Sörlie skis back into the mountains.
Haukelid goes up to Oslo to wait—if the ferry job fails he's supposed to find another way to complete the mission.
Haukelid reads a newspaper story about the Hydro sinking. The boat and its cargo, along with twenty-six people (a lot of them Norwegian civilians) are gone.
With their mission a success, Haukelid sneaks into Sweden for some momentary pampering and then heads back to Norway to fight alongside other resistance fighters.
Gen. Groves is happy the heavy water is gone, but he's still freaking out about the German atomic program. German scientists and engineers aren't schlubs, after all.
Groves needs to know more about how far along the Germans are in making an atomic bomb. In order to find out what he needs, he wants to kidnap Werner Heisenberg, the eminent German physicist. (Not this guy.)
Marshall tells Groves to do his own dirty work which, reading between the lines, Groves takes as a yes.
They have just developed a new top-secret government agency, the Office of Strategic Services (OSS), and this assignment is right up their alley. Specifically, it's right up Colonel Carl Eifler's alley. He's the kind of guy who thinks it's fun to shoot cigarettes out of his buddy's mouths. Good times.
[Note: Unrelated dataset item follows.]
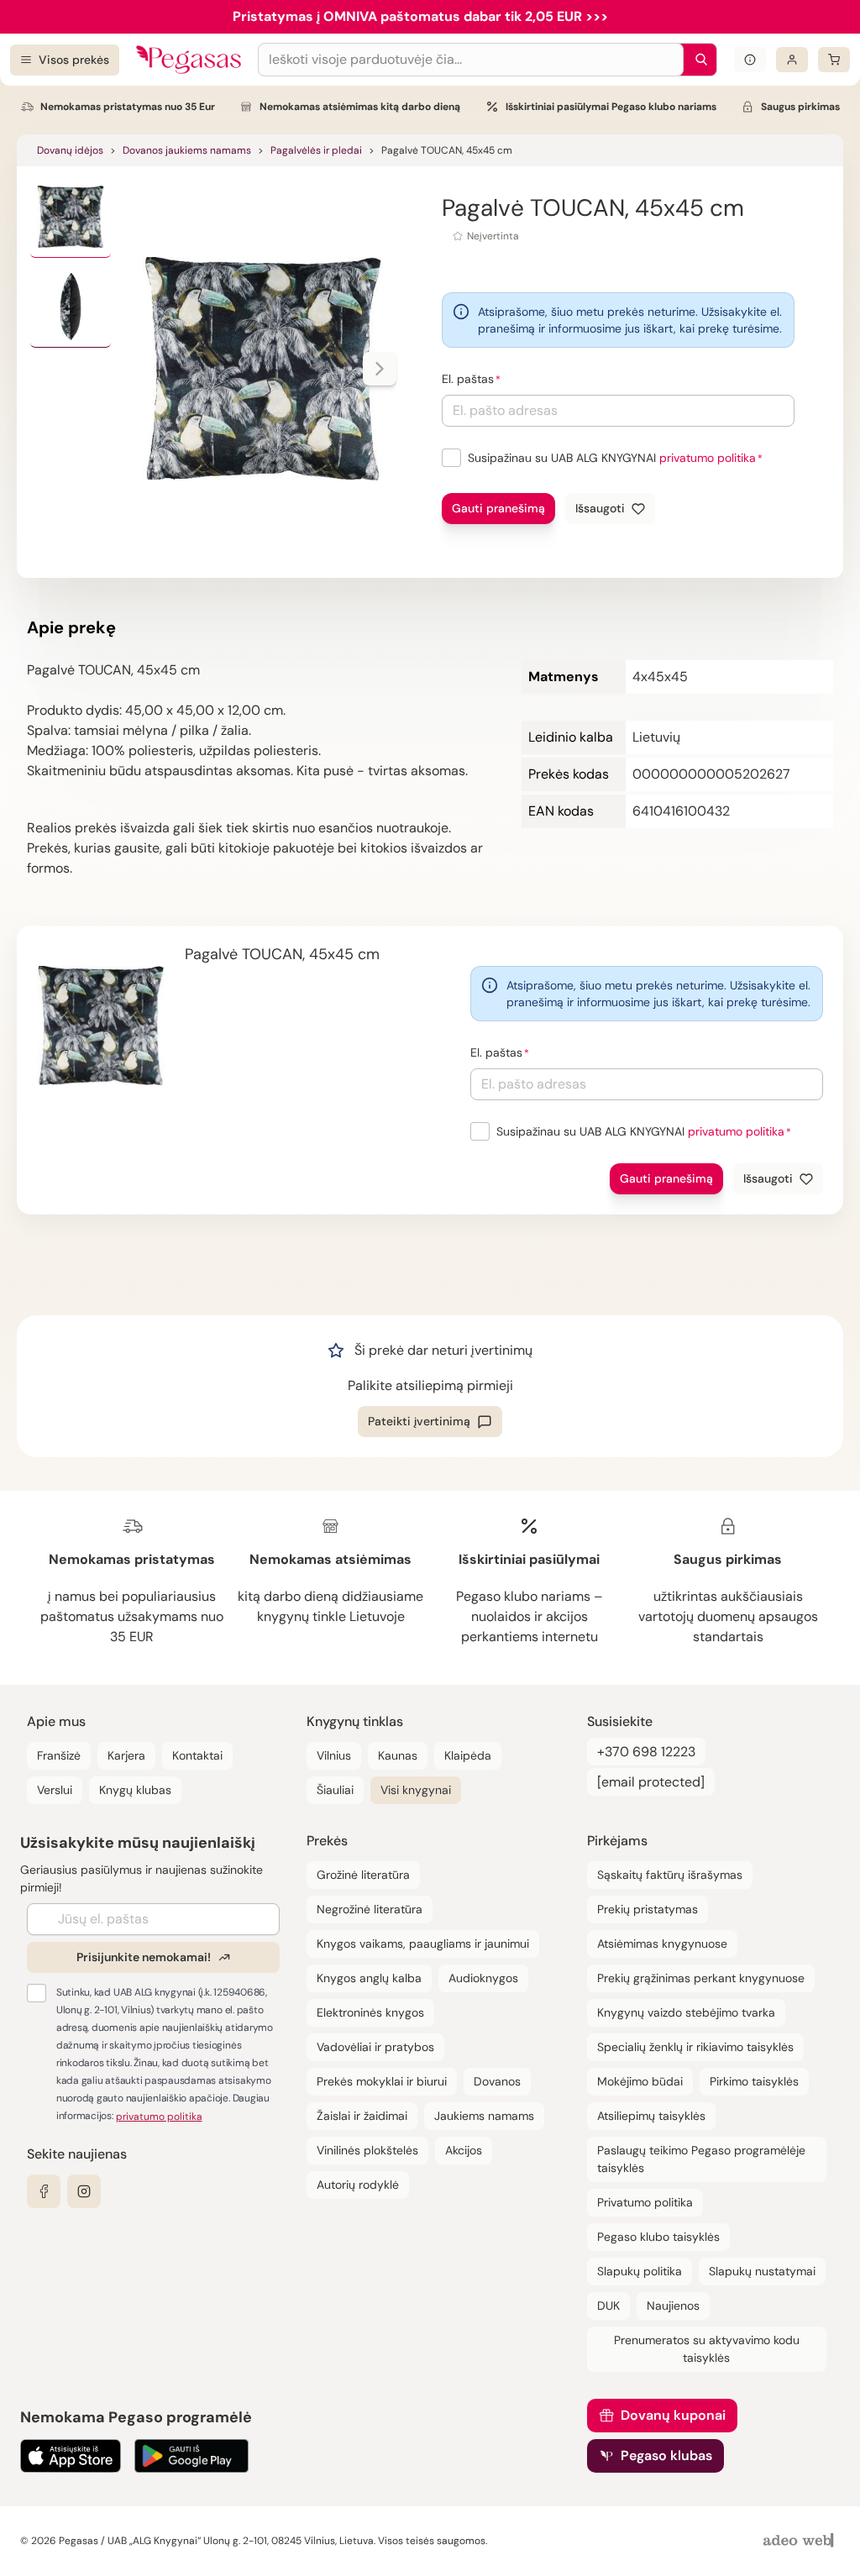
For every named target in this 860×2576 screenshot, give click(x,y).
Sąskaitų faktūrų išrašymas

Eifler is bummed out to be summoned to D.C. from the jungles of Southeast Asia where he's been plaguing the Japanese with hit-and-run raids, but when he finds out it's so he can kidnap Heisenberg, he asks when he can start.
Eifler comes up with a plan to enter Germany from Switzerland, nab Heisenberg, and then drag him back to Switzerland where they will fly out with the aid of the OSS. Then the plane will drop Eifler and Heisenberg to a submarine in the Atlantic, which will then take the men to the U.S.
Eifler asks what happens if things go wrong. Basically, his job is to deny Germany the use of Heisenberg's brain—so, in other words, kill Heisenberg. And if Eifler gets caught? Well, the OSS has never heard of him.